Se non funziona il mercato, si userà la forza. Un economista del governo propone di nazionalizzare Tsmc, il colosso taiwanese dei semiconduttori, azienda leader mondiale. Segnale di irritazione, e di una Guerra Fredda tech con gli Usa che a Pechino non sorride
Bando ai formalismi. Adesso la Cina ci mette la faccia: più che invadere l’isola di Taiwan, la priorità è “sequestrare” Tsmc, l’azienda taiwanese leader del mercato globale dei microchip. La faccia è di Chen Wenling, capo economista del Centro cinese per gli scambi economici internazionali, gruppo di ricerca della Commissione per le riforme e lo sviluppo nazionale, la più importante agenzia di pianificazione economica del governo cinese.

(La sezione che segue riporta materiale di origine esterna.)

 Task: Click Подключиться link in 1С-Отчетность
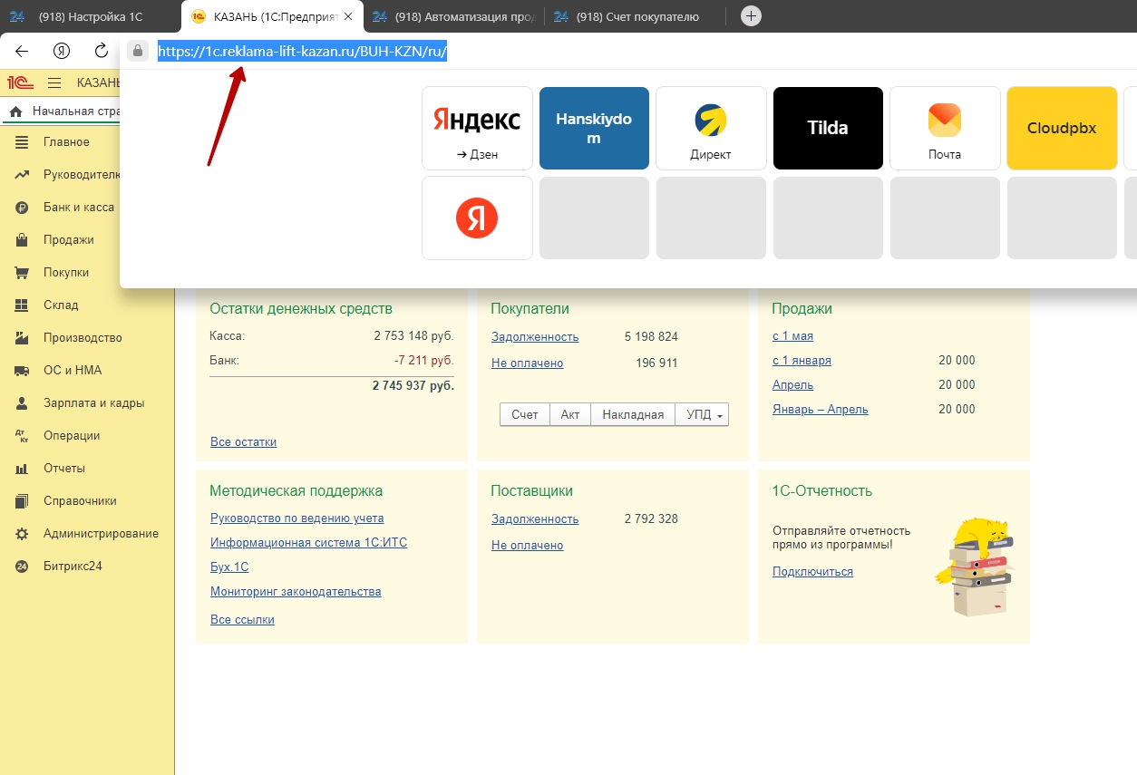812,572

Parlando durante un convegno, il funzionario ha dichiarato che, “se gli Stati Uniti e l’Occidente imporranno contro la Cina sanzioni distruttive come quelle contro la Russia, dovremo recuperare Taiwan”. Al centro delle mire della Città Proibita, ha svelato Chen, c’è Tsmc. Multinazionale con sede sull’isola autonoma, è l’azienda numero uno al mondo nella produzione di microchip, i nanometrici “cervelli” digitali che muovono interi comparti industriali, dall’automotive all’elettronica.
Un settore di cui Taiwan, l’isola rivendicata da Xi Jinping e che la Cina considera un’estensione del suo territorio, vanta un quasi-monopolio: solo Tsmc controlla circa l’84 per cento del mercato globale dei chip sotto i dieci nanometri – i più avanzati – secondo i dati dell’Istituto europeo degli studi asiatici. Per dirla con Scott Kennedy, esperto di Cina e tecnologia al Csis (Center for strategic and international studies) di Washington DC, il colosso hi-tech di Taiwan “è probabilmente la più importante azienda del pianeta”.

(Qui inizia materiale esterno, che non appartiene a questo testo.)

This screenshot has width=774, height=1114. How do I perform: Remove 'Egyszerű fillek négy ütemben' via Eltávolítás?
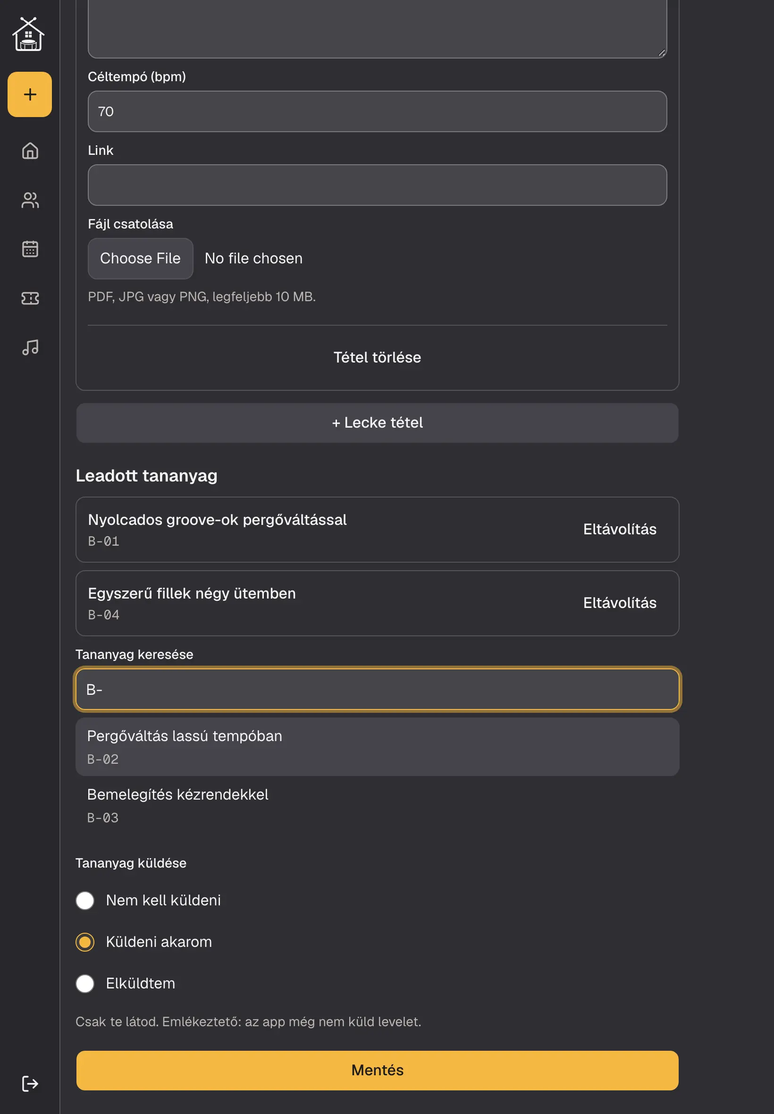[x=619, y=603]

Quella dei microchip è una partita decisiva per la Guerra fredda tecnologica tra Stati Uniti e Cina. E il primo tempo, per il momento, vede la Cina in svantaggio. Ecco perché a Pechino non hanno preso bene la notizia – annunciata nel giugno del 2021 – di un maxi-investimento di Tsmc negli Stati Uniti. Cifre da capogiro: 12 miliardi di dollari. L’impianto nascerà in Arizona e inizierà a fabbricare i microchip da 5 nanometri – i più ricercati, specie dal governo cinese – a partire dal 2024. Uno spot elettorale non da poco per il presidente Joe Biden, che può giocarsi la carta occupazionale alle prossime elezioni di metà mandato. Di qui la furia del governo cinese contro l’azienda di Taiwan. “Stanno velocizzando il trasferimento negli Stati Uniti per costruire sei impianti lì – ha detto Chen nel suo discorso all’Università di Renmin – dobbiamo impedire che tutti gli obiettivi del trasferimento siano raggiunti”.

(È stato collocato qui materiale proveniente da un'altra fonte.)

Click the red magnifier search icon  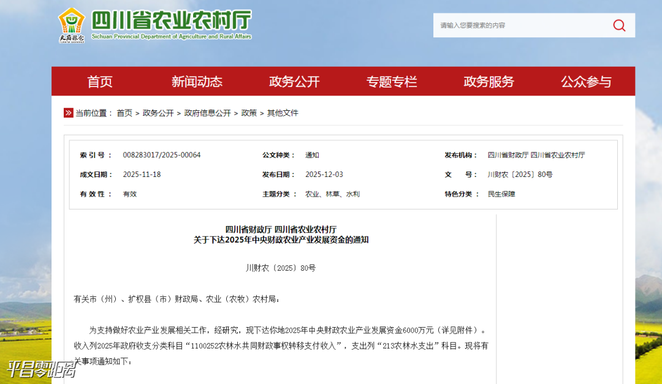619,25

Le mire cinesi su Tsmc non sono certo una novità. Rimasto nella penombra fino al 2020, oggi il gigante taiwanese è diventato l’epicentro del mercato globale dei microchip grazie soprattutto alla pandemia che ha sconquassato le catene di produzione mondiali e fatto di Taiwan una superpotenza del settore. Per la Cina accelerare sui semiconduttori è una priorità assoluta. Scritta nero su bianco nel piano di Xi “Made in China 2025” dove è fissato un traguardo: arrivare a produrre in Cina il 70% dei microchip utilizzati. Obiettivo ambizioso, forse troppo: le sanzioni del governo americano imposte dall’amministrazione Trump e poi confermate da Biden stanno piegando il settore cinese, intralciando i piani di crescita di colossi nazionali come a Hi-Silicon (gruppo Huawei) e Smic.
Carpire i segreti industriali di Tsmc è allora una missione vitale per Pechino, tanto che Taipei ha attivato una squadra di contro-spionaggio proprio per fermare sul nascere il furto di proprietà intellettuale cinese. Taiwan non è solo un obiettivo strategico-militare, è soprattutto il più grande bottino tecnologico in palio nella competizione con gli Stati Uniti. E l’auspicio di un “sequestro” del suo gioiello industriale suona come un’accelerazione nella manovra cinese per reclamare a sé l’isola.